Start of Exercise materials

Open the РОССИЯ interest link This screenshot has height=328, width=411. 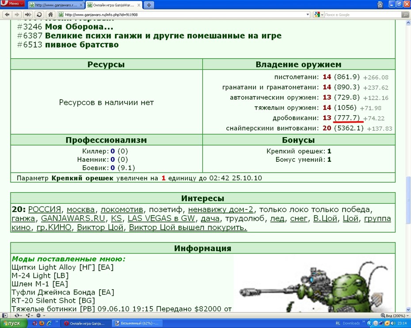click(x=45, y=209)
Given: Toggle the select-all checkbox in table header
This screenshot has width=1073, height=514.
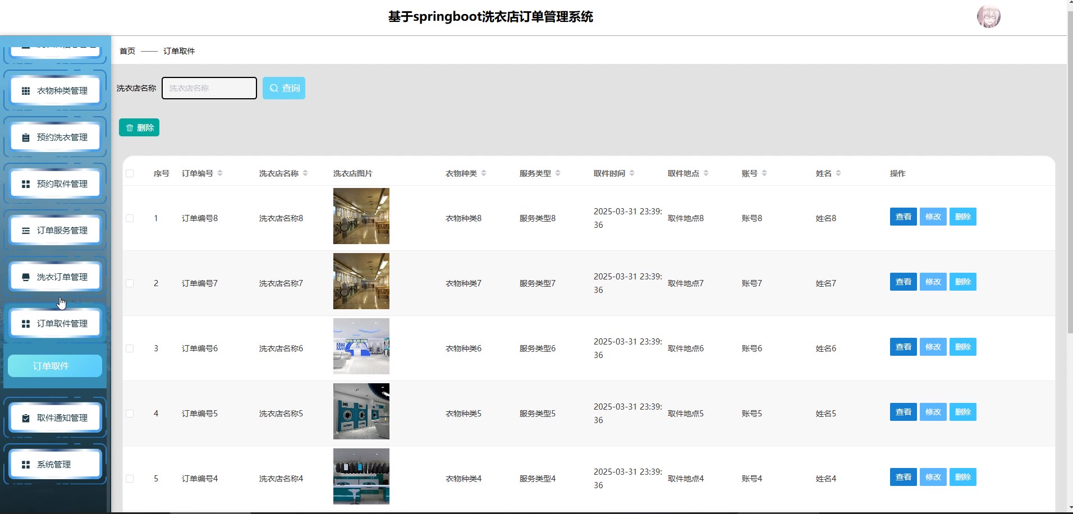Looking at the screenshot, I should [x=130, y=173].
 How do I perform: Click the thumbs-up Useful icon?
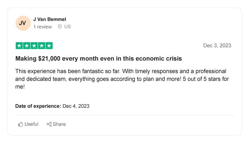(x=20, y=124)
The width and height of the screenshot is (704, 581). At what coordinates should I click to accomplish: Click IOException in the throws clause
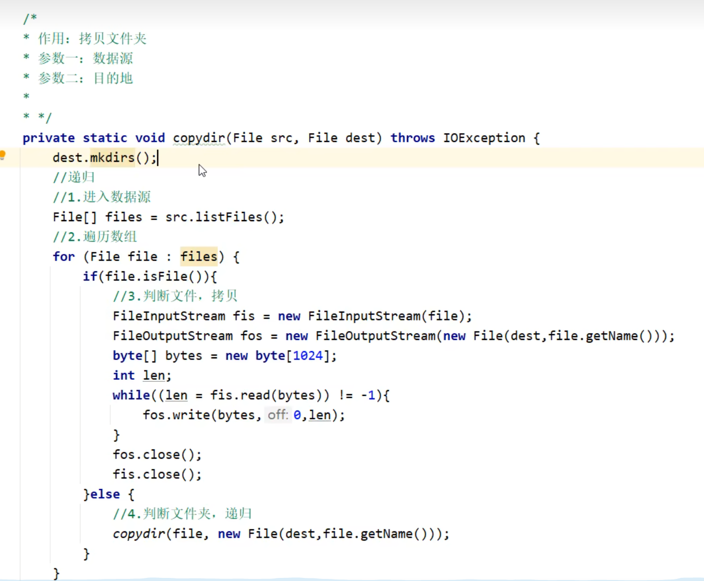click(484, 138)
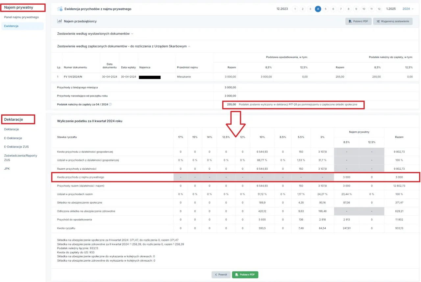
Task: Click document number FV 1/4/2024/N row
Action: pos(73,77)
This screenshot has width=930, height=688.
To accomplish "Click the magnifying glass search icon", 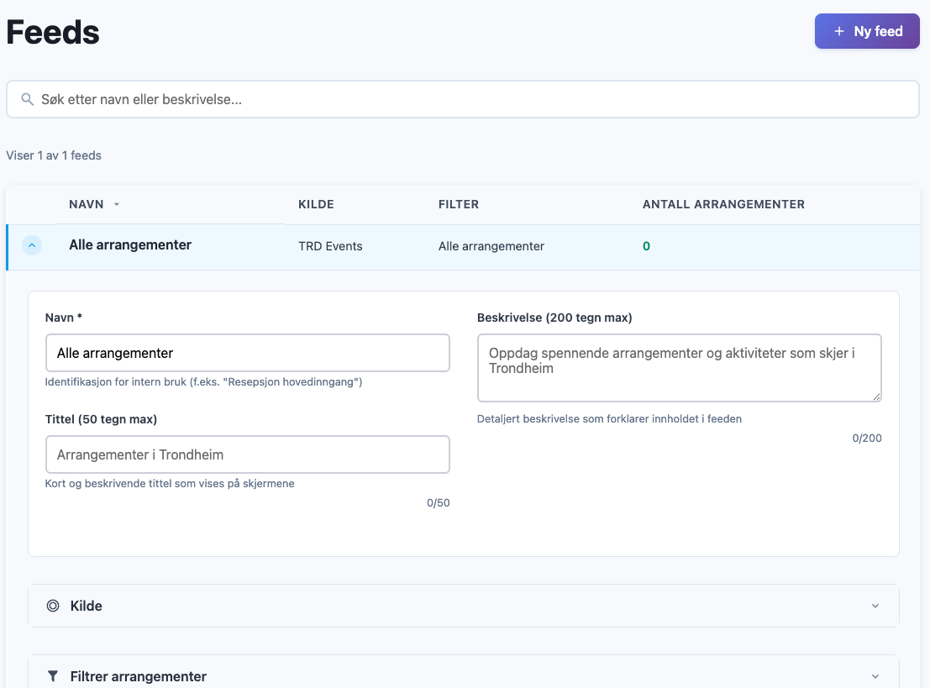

End of Exercise materials

### Exercise objective
With the pictures left out, output exactly the lines from the one with "This screenshot has width=1073, height=514." through the end of the listing above, both ends included.

### Result of the exercise
This screenshot has width=1073, height=514.
Looking at the screenshot, I should [x=130, y=173].
 How do I perform: Click the thumbs-up Useful icon?
(x=20, y=124)
The width and height of the screenshot is (704, 581). At what coordinates should I click to accomplish: Click IOException in the throws clause
click(484, 138)
Task: Click document number FV 1/4/2024/N row
Action: pos(73,77)
This screenshot has width=930, height=688.
To accomplish "Click the magnifying glass search icon", 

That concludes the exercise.